Information provided.

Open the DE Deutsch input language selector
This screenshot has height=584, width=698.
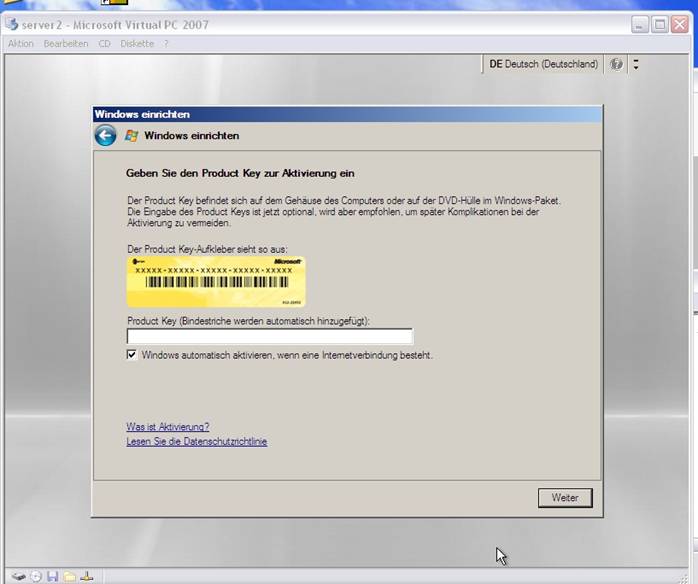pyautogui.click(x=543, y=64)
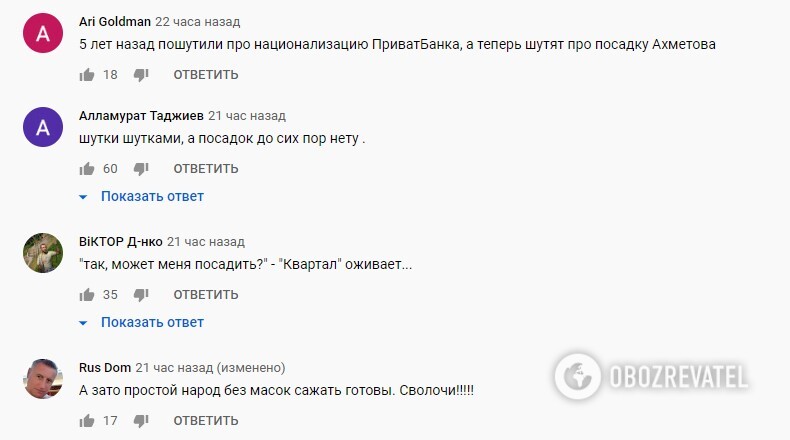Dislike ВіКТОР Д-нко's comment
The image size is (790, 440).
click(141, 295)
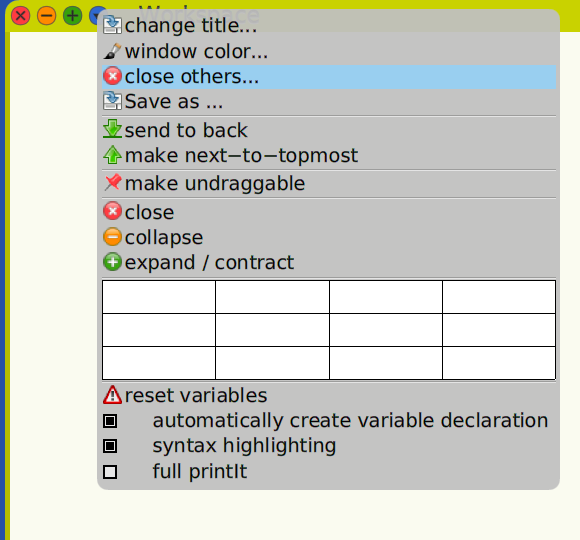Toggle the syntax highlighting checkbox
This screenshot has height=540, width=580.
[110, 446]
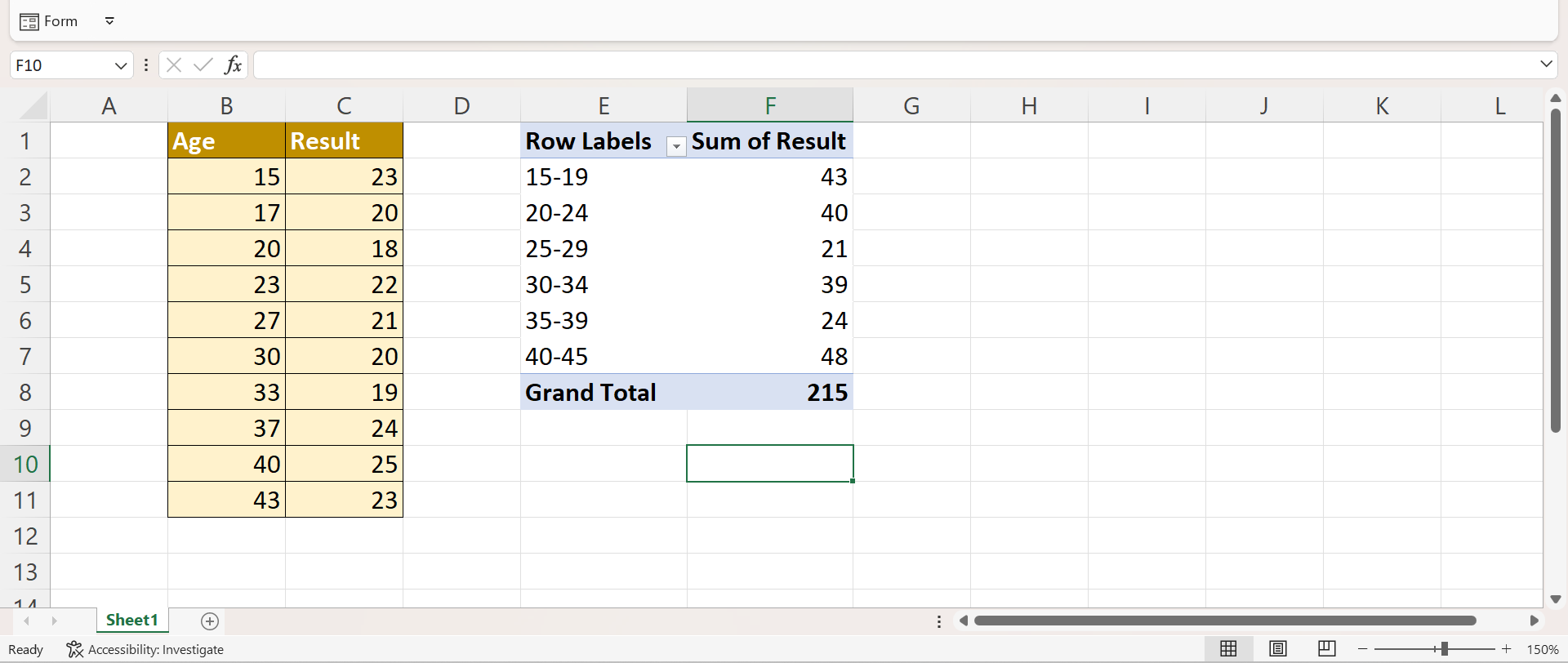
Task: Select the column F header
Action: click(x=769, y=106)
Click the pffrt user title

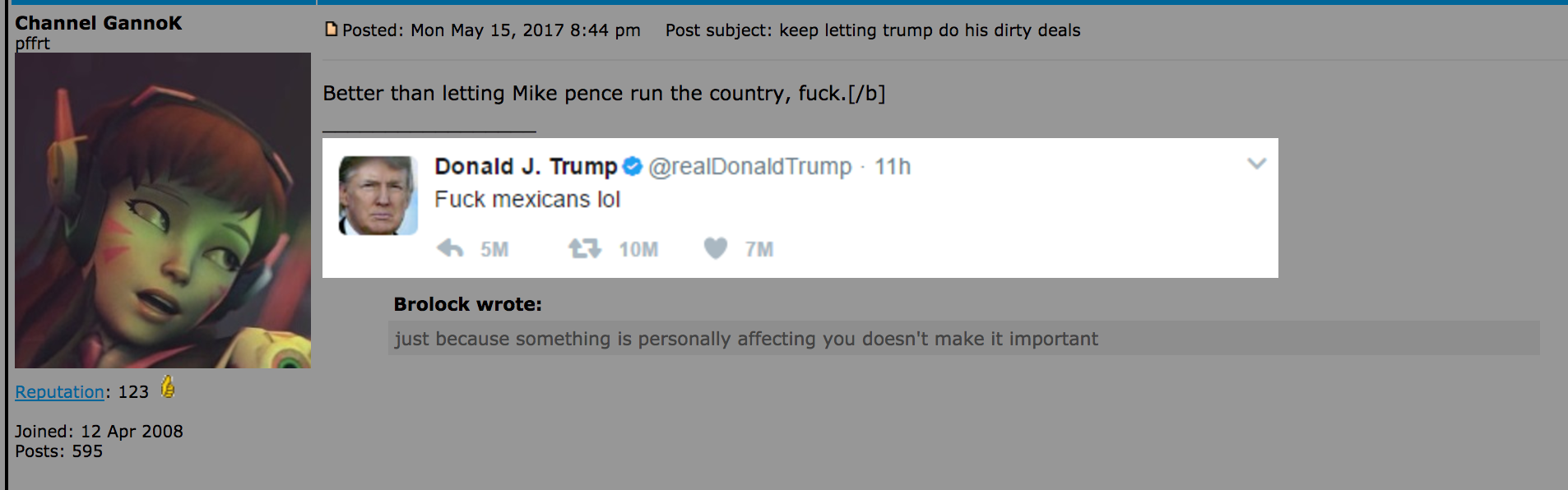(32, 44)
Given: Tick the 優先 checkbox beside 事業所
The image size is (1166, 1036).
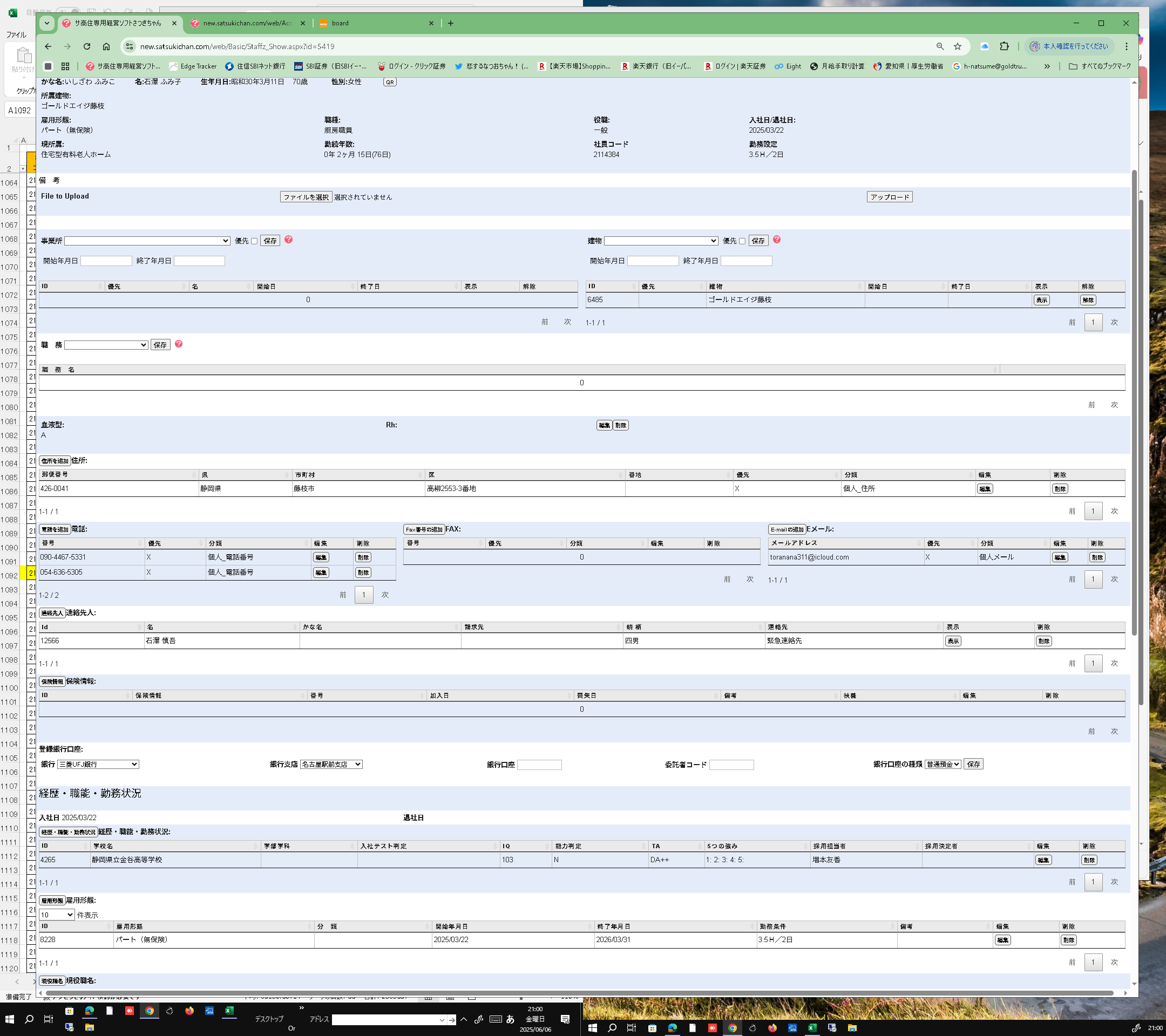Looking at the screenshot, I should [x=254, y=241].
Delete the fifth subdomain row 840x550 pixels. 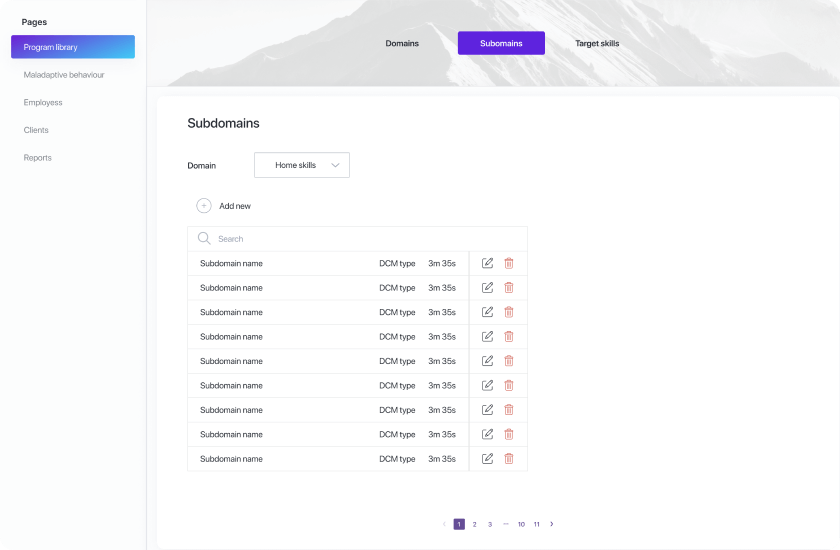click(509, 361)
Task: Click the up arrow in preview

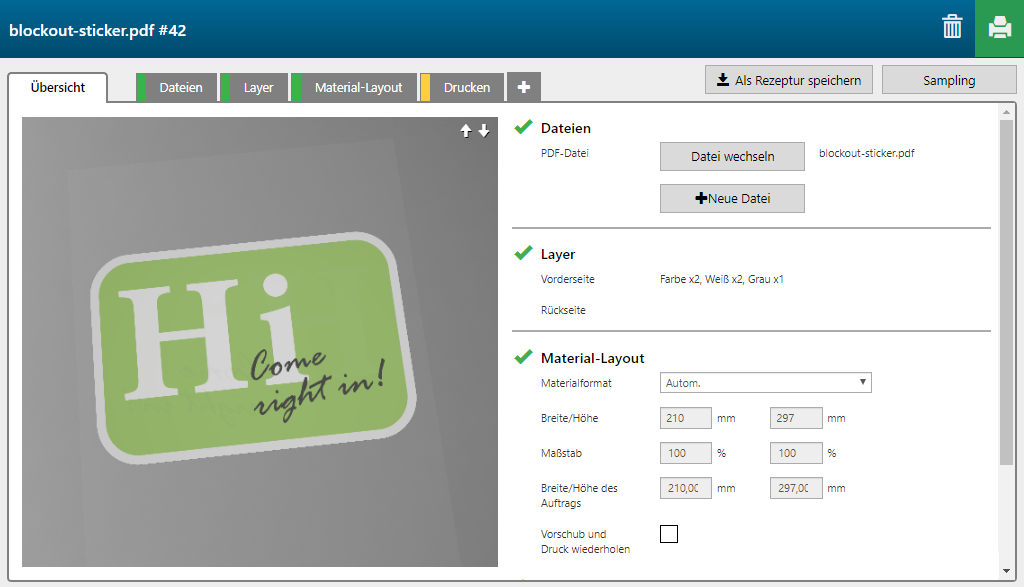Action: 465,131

Work to be completed.
Render the entries as a numbered list, starting at the first line and ending at the line that contains "Toggle the syntax highlighting checkbox", leaving out blank lines and pictures.

Solved exercise.
1. Open the DE Deutsch input language selector
2. This screenshot has height=584, width=698.
3. pyautogui.click(x=543, y=64)
4. Dislike ВіКТОР Д-нко's comment
5. The image size is (790, 440).
6. click(141, 295)
7. Toggle the syntax highlighting checkbox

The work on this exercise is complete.